Read Emily Waltz' interview with Roger Beachy, the new director for the National Institute of Food and Agriculture (NIFA), the new research funding arm of the US Department of Agriculture (USDA).
What does Beachy's appoinment mean for researchers, farmers and consumers?
Larger, longer grants with more money for education or extension, so the knowledge can reach from the lab to the food to the fork; a stonger focus on sustinable approaches; and a regulatory stucture that is science based
We need to build enhanced capacity in the US to address urgent agricultural challenges such as sustainable food production and nutrition, readiness for climate aberrations that will impact productivity and developing renewable options like biofuels and industrial and pharmaceutical materials. To address these challenges, Beachy will create sub-institutional structures within NIFA. One of the institutes would address biofuels, climate and environment; another would address food safety and nutrition; a third would address food production and sustainability; and a fourth institute would focus on youth, families and communities.
In terms of biotech crops, Bechy says, "I think it's important that we stop talking only about risks and talk more about risk-benefit analyses."
Nice - I wish it wasnt quite as wishy washy on the risk aspect - although it is nice to see risk-benefit analysis being mentioned rather than just the risk, or just the benefit (although given the infinitesimally small risk of current GM crops, doing this may pose an issue)

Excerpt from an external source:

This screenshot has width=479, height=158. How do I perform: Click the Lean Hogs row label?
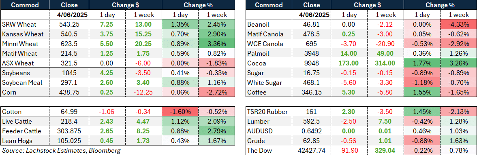pos(17,141)

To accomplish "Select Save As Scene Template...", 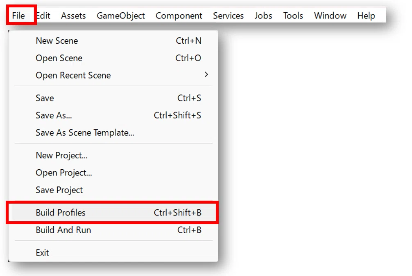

It would be nice in upcoming years if regulatory costs could come down, and even possibly if the big biotech companies, as some sort of outreach/PR type move, could assist with the regulatory process to some extent (although this risks tainting the product with a bad image for being related to big biotech, which may put some people off) - Monsanto at least are very vocal about wanting to increase food production by whatever means possible - have to wonder if maybe part of this could be helping products through the regulatory process after they have been proven efficacious - the costs could even be ameliorated if for instance, Syngenta, Monsanto, and DuPont were to work together to assist with regulatory approval of not-for profit GM lines.
"Monsanto at least are very vocal about wanting to increase food production by whatever means possible"
No doubt. But there is already plenty of food being produced. The problem is distribution. Why aren't we fixing that, rather than calling always for more?